• Set exercise
Reproduce verbatim the portion of the passage on Torry's council housing between "The lay-out of" and "in both plans.", inclusive.

• Supplied text
----

Friday, October 11, 2019

Reserve contained between Oscar Place, Oscar Road, North Grampian Circuit, Grampian Place, Torry, Aberdeen, Scotland

Torry is walking distance from Aberdeen’s city centre (via a fairly inhospitable series of industrial-strength port roads) and since 1891 has come under the aegis of Aberdeen city council. In the 1920s, it was the site of what Torry historian Ronald W. McDonald calls ‘the first major council housing scheme in Aberdeen’, laid out in ‘concentric rings centred on Tullos Circle’ (p. 20). The Aberdeen city library has some volumes of press cuttings called TORRY: From Cuttings in the Local Studies Department. These include an article from the Aberdeen Daily Journal 8 (or 18; both handwritten dates are given) April 1919 which details the display of varieties of plan in the Aberdeen Art Gallery, prepared by architects William Kelly and Harbourne McLellan and surveyor John Gordon. The Daily Journal included illustrations of two of these plans (it is unclear from the article how many plans were put on display and whether the two it included, 5a and 5b, were typical). The rationale for the display was to ‘invite suggestions for improvement’ from the general public. 5a, readers were told, was the favourite of the Housing Committee. The article continues:

The lay-out of each plan, so far as the proposed roadways are concerned, explains itself. As may be seen at a glance, 5a, towards the centre, favours the circular lay-out, 5b the octagonal. In the centre of 5a there is an open playground 2½ acres in extent at the top of Torry Hill, where 5b has a smaller area of recreation ground with a pavilion, while provision is made for a bowling green, and tennis court with pavillion. There is ground provided for allotments in both plans.

----

• Supplied information

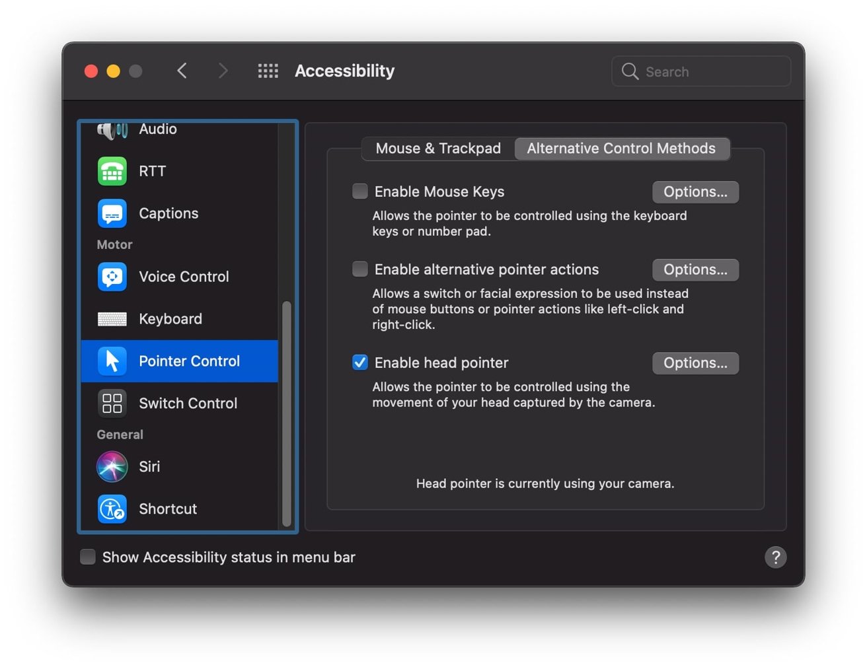Click inside the Search field
This screenshot has height=669, width=867.
point(700,71)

----

• Output of the task
The lay-out of each plan, so far as the proposed roadways are concerned, explains itself. As may be seen at a glance, 5a, towards the centre, favours the circular lay-out, 5b the octagonal. In the centre of 5a there is an open playground 2½ acres in extent at the top of Torry Hill, where 5b has a smaller area of recreation ground with a pavilion, while provision is made for a bowling green, and tennis court with pavillion. There is ground provided for allotments in both plans.